Stuff I’ve enjoyed

EP63: George Orwell - The Hated and the Dead | Podcast on Spotify - #TodayILearned that Aldous Huxley was one of George Orwell’s teachers at Eton

Documentary On One - The Nightsingers of Brighton - An annual-ish tweet / toot about this marvellous documentary about a folk-ie Christmas custom of Newfoundland. Best listened to in bed, in the dark. ‘For generations villagers have walked from house to house, entered darkened kitchens after midnight, and have sung the carol as occupants listened in the darkness.’

Persecution of Irish Speakers | The History Show - RTE Radio 1 - #TodayILearned that Irish shopkeepers were prosecuted under the Trades Description Act for having Irish-language signage, on the grounds that it wasn’t legible

Give The Beatles Back to the Irish - Episode 1: Here, Eire and Everywhere - BBC Sounds - #TodayILearned that Dave Allen (the comic, not the GTD bloke) tried to book the Beatles to play in Drogheda

Wickedest Sound - 99% Invisible - About 1950s and 60s Jamaican dance parties. This is great. I wish it was a series

Hit Parade: Give Up the Funk - Slate Culture - Apple Podcasts - #TodayILearned that Maurice White had no ‘water signs’ in his horoscope.The signs were all earth, wind or fire….hence the name of his band

Miracle and Wonder: Conversations with Paul Simon (Special Edition) | Audiobook on Spotify - #TodayILearned that ‘The Boxer’ was, like Homeward Bound, written in England because it mentions ‘railway station’ rather than ‘railroad station’. It’s always seemed a very American song to me (The audiobook is free with Spotify Premium, if you’ve got it)

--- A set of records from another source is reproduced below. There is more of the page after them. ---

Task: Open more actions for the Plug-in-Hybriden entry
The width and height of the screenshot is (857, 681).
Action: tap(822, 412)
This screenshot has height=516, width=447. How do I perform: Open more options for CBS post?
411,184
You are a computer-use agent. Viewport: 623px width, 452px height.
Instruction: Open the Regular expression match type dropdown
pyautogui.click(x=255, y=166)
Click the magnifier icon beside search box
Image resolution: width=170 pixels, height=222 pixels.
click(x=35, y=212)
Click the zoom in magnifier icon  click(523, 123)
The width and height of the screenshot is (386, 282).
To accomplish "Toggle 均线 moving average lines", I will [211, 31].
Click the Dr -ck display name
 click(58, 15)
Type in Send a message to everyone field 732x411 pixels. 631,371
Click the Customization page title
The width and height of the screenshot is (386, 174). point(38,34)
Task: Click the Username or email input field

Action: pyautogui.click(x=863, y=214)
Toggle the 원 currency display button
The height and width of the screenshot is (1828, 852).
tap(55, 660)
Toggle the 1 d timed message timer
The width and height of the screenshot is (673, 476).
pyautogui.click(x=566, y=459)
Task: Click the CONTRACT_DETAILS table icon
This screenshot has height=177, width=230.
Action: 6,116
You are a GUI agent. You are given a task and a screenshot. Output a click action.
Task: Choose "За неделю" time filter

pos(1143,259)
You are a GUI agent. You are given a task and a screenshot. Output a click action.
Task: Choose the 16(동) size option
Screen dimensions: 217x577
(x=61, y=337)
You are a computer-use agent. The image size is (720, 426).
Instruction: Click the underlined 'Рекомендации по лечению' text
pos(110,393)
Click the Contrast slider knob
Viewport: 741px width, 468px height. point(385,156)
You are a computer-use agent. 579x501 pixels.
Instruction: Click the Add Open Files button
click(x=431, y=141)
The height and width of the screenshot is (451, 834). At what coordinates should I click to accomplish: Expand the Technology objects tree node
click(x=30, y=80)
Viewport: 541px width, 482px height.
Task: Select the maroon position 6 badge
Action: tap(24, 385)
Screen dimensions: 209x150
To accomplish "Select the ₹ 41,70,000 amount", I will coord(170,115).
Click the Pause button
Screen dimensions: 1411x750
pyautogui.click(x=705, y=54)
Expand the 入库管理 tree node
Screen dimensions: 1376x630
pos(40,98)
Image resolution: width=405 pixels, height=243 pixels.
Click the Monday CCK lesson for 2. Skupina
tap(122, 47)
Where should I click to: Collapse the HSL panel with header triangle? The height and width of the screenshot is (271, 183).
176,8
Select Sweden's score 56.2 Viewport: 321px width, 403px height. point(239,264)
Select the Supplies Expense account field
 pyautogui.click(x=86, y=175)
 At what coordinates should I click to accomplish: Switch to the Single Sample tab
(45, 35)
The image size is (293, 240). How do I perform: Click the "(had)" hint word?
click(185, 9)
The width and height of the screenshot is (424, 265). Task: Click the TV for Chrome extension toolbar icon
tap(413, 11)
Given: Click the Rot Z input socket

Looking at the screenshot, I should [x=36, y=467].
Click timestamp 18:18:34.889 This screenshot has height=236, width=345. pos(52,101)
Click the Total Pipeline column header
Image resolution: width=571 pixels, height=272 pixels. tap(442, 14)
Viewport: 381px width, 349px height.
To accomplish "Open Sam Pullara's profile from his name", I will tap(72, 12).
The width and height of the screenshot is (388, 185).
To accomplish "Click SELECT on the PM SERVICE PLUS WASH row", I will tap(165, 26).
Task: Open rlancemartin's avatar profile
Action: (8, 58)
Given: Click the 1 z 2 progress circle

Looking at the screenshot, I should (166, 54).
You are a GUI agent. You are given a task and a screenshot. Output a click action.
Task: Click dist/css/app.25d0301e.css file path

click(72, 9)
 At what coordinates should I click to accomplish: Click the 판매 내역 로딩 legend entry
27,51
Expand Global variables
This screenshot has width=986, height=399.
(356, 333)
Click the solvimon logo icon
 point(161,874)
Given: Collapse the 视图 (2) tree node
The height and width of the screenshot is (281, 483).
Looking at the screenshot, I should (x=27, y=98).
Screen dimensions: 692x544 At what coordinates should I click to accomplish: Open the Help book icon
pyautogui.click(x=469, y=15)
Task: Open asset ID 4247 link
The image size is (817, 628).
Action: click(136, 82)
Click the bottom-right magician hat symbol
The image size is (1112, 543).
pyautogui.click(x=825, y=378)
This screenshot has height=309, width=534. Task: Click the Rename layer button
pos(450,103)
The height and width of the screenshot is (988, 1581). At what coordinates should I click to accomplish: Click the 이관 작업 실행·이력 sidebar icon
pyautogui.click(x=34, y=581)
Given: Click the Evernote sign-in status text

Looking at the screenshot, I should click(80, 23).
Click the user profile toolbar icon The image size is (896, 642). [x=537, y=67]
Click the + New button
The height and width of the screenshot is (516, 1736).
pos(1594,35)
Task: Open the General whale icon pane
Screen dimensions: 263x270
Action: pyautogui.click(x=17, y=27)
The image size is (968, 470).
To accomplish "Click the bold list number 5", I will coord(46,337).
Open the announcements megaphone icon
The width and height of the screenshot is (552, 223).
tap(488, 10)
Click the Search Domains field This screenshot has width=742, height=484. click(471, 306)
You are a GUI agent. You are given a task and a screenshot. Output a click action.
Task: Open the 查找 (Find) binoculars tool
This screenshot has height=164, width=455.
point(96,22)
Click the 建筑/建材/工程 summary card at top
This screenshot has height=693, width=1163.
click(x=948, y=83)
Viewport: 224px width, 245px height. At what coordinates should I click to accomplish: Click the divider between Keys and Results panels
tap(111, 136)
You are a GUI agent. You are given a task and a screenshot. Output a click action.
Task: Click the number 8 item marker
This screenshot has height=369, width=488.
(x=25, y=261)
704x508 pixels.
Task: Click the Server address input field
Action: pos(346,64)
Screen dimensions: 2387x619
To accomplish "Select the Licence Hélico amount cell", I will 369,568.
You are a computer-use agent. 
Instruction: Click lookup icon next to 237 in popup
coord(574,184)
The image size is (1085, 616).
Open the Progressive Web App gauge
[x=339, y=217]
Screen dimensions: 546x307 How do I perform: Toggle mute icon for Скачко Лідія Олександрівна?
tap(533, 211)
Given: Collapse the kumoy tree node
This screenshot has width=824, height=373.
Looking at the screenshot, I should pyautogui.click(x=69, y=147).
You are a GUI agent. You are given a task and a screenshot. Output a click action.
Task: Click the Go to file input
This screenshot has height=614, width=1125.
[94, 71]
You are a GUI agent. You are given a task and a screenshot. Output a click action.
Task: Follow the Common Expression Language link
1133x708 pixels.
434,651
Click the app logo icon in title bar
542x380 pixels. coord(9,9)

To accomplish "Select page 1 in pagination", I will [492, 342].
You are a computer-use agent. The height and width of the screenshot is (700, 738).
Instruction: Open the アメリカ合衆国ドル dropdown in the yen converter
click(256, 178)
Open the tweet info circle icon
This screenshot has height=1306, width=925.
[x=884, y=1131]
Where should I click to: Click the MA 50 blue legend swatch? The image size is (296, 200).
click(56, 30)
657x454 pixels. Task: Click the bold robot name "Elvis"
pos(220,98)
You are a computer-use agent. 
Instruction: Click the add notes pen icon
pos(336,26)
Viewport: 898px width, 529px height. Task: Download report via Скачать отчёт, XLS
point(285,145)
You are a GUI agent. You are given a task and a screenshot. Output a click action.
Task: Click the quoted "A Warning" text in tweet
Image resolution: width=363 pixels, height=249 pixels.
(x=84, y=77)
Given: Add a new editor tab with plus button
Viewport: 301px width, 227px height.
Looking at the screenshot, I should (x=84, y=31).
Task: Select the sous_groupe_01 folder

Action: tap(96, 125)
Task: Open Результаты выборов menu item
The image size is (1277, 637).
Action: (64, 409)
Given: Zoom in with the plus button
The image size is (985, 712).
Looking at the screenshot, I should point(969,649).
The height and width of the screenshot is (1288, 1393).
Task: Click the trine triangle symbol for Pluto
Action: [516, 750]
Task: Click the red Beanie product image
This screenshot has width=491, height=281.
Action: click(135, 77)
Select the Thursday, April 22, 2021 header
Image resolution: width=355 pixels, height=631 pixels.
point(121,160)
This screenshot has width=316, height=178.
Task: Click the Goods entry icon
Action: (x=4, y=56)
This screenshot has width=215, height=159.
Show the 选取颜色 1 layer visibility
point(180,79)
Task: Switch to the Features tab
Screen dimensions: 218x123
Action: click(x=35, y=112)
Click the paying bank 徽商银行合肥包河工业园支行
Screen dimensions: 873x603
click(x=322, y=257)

BBC Radio 4 Extra - Hancock’s Half Hour, Series 4, The 13th of the Series - I enjoyed this one, in which ‘the Lad gets triskaidekaphobic’ and goes to Stonehenge

The Jam on the Embankment - Found this video featuring The Jam playing at the start of a CND rally on the Embankment. 42 years and one week ago. We’d seen the gear on the truck with ‘The Jam’ written on it, but they were such a big band at the time we thought they must have lent it to someone else. Imho, Paul Weller splitting up the Jam was a historical mistake in the same league as Napoleon marching on Moscow, or Liz Truss being Prime Minister, or Tottenham Hotspur

Word In Your Attic 62 (audio version) - Jo Kendall: ‘Go hard or go home!' - Particularly enjoyed this one. Jo mentions A Million Rubber Bands - one of the two clubs we went to near us (the other was Club Montepulciano, which was slightly different) - and ‘getting Pulp for £125’. That was the fee for Pulp to play at the club, I think. You could probably pay £125 for one ticket to see Pulp today

EP54: Hassan al-Turabi - The Hated and the Dead - Another episode of m’young friend Tom’s podcast. As usual, it’s nice to learn a bit….but also to realise how deeply ignorant I am about large parts of the world

Why Bond and the Beatles ruled - History Extra podcast - Probably old news to you good people, but #TodayILearned that the first James Bond film and the first Beatles single came out on the same day

Slate’s Hit Parade: At Last, My Legacy Has Come Along Edition - playlist by slate magazine | Spotify - Links to the Molanphy’s show and the Spotify playlist

Bruce Lindsay: a pre-vinyl special! Jazz, swing, comedy - and the Beatles - at 78rpm Word In Your Attic - #TodayILearned that the first recording of a human voice was by Edouard-Lon Scott de Martinville. His phonautograph scratched blacking off paper, wood, or glass. He hoped people would learn to ‘read’ the engraving…but it was never played until some scientists at Berkeley created some software to do so

BBC Two - Laura Kuenssberg: State of Chaos - Watching Laura Kuenssberg’s excellent doc on politics since 2016, State of Chaos. It feels like everyone went a bit mad

BBC Radio 4 - Great Lives, Bonnie Greer on the Women of the Morant Bay Rebellion - #TodayILearned about the the women of the Morant Bay Rebellion

What’s Funny About … - Series 2 - 4. Pamela Stephenson and John Lloyd on Not The Nine O’Clock News - BBC Sounds - Douglas Adams: Not the Nine o’Clock News is to Monty Python as the Monkees were to the Beatles. Tbh, I’d have probably said the Goodies rather than Not the Nine O’Clock News

Press Interview (Elvis Sails) - Brooklyn, New York, 22 January 1958 - Rarest Interviews - song by Elvis Presley | Spotify - ‘Interviewer: What’s your idea of your ideal girl? Elvis: Uhhh….female, sir’. Listening to some of his interviews it strikes me that given his sense of humour Elvis would have fitted in quite well in the Beatles, at least in press conferences

Escape from Colditz - History Extra podcast - #TodayILearned that, after Douglas Bader lost one of his prosthetic legs bailing out of his spitfire, the RAF parachuted replacements into Colditz. The exercise was named ‘Operation Leg’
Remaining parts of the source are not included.